6- Oser innover en remettant en cause des savoir-faire qui marchent déjà bien
L’histoire du pneu radial est à ce sujet éloquente. Ce sont les Anglais qui ont mis au point en 1913 la méthode à carcasse radiale… mais c’est Michelin qui dépose le brevet en 1948. En commercialisant ce pneu plus résistant, donc plus durable, Michelin prenait le risque de fermer des usines : mathématiquement les ventes allaient diminuer. François mise pourtant sur cet avantage pour attirer de nouveaux clients. L’histoire lui a donné raison, en faisant passer l’entreprise de la dixième à la troisième place mondiale.
7- Défier, s’amuser, pour finalement… gagner
Pour participer à la course Paris-Bordeaux-Paris de 1895, les frères Michelin vont produire trois voitures maison. Seule l‘Eclair parviendra à destination mais en bonne dernière, à cause de… trop nombreuses crevaisons. Qu’à cela ne tienne : de 1895 à 1907, Michelin participe à toutes les courses possibles, remporte de plus en plus de succès. Ces challenges relevés et ces progrès remarquables font partie de l’aventure. Non sans humour : en 1924, André sème des clous sur le parcours d’une course cycliste Paris-Clermont pour souligner la robustesse de ses pneus. Place de la Concorde, pour narguer la RATP qui fait voyager ses passagers dans des autobus toujours pas équipés de pneumatiques, il transporte des cochons confortablement installés dans un camion roulant sur pneus ! On reconnaît là un esprit d’entreprise singulier et bien français, un peu brouillon à ses débuts mais terriblement attachant.
8- Mettre les mains dans le cambouis
Lorsque François Michelin entre en 1951 à l’usine des Carmes, il accepte la règle familiale : faire d’abord ses preuves à chaque échelon pour prétendre ensuite exercer les fonctions de commandement. C’est donc sous une fausse identité que François occupe plusieurs années durant, les postes d’ouvrier, de chef d’équipe puis de responsable d’atelier et de représentant de commerce. Un parcours exigeant qui lui apportera une expérience irremplaçable et une proximité naturelle avec tous ses collaborateurs.
9. Garder les commandes, se montrer responsable sur le long terme
Dès le départ, Michelin est une entreprise en commandite où les gérants engagent leurs biens propres. Cette responsabilité personnelle représente un avantage en termes de souplesse de décision : les dirigeants n’ont pas besoin de tenir conseil pour faire valider leurs décisions. N’oublions pas que Michelin est d’abord l’histoire d’une famille, acteur décisif des innovations les plus audacieuses qui donnent du sens à l’entreprise, dans la région et le pays qui l’abritent. Nul doute que la famille Michelin peut s’honorer d’avoir été ce fil conducteur.

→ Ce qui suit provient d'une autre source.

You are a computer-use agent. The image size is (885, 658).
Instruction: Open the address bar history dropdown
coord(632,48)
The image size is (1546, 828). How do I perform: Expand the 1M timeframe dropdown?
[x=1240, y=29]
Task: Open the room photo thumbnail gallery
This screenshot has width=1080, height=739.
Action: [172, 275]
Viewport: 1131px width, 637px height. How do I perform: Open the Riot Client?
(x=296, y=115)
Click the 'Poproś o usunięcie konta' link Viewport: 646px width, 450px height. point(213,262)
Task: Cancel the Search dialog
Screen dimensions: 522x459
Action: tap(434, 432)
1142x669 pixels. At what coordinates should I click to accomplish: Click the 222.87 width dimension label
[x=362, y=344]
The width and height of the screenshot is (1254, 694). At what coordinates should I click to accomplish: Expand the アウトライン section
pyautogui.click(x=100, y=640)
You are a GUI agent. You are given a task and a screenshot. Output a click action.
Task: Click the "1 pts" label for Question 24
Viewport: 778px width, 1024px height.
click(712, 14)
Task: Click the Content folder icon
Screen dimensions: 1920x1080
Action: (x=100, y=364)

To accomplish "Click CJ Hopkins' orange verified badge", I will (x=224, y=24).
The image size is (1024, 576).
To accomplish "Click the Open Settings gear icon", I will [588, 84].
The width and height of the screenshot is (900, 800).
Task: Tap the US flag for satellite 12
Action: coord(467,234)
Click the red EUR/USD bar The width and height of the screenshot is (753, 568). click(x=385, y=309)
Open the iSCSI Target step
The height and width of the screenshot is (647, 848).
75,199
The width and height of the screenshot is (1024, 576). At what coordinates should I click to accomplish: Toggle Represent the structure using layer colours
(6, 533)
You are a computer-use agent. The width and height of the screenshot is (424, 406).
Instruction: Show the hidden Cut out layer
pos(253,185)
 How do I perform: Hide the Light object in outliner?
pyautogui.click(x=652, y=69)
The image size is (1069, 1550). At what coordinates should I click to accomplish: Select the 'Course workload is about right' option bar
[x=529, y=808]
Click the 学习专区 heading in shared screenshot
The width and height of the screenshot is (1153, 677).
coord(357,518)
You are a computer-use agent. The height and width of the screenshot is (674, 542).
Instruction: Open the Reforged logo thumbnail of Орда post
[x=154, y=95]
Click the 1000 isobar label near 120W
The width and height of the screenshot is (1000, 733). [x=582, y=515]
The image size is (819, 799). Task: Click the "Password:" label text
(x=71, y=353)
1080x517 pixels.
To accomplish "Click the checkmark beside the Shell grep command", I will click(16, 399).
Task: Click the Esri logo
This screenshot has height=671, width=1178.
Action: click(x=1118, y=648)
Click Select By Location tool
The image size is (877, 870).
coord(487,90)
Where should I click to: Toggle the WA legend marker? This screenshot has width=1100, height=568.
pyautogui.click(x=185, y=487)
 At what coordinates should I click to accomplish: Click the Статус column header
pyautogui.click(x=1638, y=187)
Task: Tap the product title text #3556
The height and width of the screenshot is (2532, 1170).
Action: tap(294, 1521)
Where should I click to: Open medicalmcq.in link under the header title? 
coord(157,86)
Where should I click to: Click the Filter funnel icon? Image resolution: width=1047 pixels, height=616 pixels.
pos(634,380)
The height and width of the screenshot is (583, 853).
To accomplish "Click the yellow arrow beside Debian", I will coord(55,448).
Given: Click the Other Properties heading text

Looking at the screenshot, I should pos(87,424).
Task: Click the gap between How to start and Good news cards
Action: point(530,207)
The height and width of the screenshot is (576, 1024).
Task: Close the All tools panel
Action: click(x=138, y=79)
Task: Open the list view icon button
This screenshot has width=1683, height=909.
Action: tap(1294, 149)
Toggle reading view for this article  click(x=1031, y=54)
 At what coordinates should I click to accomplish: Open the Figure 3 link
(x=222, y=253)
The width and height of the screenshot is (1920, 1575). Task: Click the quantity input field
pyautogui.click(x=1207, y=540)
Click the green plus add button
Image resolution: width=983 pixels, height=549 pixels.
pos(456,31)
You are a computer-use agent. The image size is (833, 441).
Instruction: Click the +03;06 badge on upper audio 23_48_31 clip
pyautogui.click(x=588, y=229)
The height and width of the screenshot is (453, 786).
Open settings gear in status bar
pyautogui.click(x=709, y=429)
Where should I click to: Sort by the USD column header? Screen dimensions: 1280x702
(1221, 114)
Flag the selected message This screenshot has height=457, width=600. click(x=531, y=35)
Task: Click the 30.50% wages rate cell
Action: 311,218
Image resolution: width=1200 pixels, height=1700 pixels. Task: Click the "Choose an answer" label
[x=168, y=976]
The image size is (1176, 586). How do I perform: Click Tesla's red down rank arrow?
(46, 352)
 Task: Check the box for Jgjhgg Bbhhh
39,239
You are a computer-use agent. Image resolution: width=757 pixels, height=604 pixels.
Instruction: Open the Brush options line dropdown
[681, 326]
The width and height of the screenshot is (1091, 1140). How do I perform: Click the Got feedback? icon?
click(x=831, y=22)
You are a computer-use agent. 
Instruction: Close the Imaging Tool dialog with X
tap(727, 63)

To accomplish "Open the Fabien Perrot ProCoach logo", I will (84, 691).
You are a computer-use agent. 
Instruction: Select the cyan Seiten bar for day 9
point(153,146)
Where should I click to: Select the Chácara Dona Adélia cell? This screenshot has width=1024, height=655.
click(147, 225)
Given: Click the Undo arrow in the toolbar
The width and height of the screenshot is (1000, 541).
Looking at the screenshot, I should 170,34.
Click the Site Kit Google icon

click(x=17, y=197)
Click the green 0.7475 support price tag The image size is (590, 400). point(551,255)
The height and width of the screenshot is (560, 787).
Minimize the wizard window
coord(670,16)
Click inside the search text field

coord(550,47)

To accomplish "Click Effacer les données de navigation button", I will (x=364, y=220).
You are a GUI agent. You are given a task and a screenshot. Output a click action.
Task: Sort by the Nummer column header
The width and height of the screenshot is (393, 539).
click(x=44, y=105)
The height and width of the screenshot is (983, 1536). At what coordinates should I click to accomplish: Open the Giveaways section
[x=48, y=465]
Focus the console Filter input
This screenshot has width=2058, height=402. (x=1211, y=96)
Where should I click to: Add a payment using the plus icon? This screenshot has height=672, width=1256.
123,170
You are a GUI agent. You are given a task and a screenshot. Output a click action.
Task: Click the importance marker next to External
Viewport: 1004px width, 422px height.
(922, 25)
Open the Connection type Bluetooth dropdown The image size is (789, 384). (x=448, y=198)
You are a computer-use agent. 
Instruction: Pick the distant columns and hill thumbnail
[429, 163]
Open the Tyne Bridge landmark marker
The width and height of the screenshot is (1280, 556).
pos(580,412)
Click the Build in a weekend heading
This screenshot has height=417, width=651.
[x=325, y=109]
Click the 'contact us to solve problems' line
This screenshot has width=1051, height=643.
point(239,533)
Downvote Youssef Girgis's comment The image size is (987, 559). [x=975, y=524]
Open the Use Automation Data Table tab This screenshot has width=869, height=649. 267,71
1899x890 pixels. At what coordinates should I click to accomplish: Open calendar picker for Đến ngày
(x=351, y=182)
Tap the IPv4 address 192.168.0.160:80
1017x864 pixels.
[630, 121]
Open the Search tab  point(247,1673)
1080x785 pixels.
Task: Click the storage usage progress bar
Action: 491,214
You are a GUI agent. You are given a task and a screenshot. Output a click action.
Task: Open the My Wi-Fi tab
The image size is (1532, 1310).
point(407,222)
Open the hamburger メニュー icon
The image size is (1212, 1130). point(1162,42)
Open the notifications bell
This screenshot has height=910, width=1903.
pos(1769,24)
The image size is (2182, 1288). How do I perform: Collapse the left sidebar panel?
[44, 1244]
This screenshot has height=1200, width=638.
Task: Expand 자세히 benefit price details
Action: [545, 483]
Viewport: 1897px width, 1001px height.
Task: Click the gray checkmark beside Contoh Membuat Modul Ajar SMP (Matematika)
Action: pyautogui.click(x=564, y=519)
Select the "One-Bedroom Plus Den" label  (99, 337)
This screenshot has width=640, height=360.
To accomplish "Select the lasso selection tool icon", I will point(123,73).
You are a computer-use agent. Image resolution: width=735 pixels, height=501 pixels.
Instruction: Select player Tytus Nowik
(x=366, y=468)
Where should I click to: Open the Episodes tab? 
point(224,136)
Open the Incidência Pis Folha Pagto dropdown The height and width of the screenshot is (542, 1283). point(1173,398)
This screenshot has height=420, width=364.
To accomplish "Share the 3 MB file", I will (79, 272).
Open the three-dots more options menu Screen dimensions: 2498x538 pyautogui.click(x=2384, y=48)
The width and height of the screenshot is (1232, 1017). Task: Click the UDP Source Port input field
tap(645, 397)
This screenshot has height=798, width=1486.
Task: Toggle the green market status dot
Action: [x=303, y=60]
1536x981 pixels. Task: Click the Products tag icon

10. Travailler en homme de conviction et de sens
On a beaucoup critiqué le « paternalisme » de Michelin. En son temps il a probablement été un avantage pour les salariés, et il a de toute façon pris fin dans les années 60 (Les Echos). Homme de foi, François Michelin avait un respect des hommes chevillé au corps. « Deviens ce que tu es », telle était sa devise. Laissons-lui les derniers mots sur le sens qu’il donnait à la vie : « Vous connaissez l’histoire des trois tailleurs de pierre ? On leur demande : « Qu’est-ce que vous faites ? ». Le premier répond : « Je taille une pierre ». Le deuxième : « Je fais une sculpture ». Et le troisième : « Je construis une cathédrale ». Alors, peu importe la taille de la cathédrale si c’est quelque chose qui a un sens».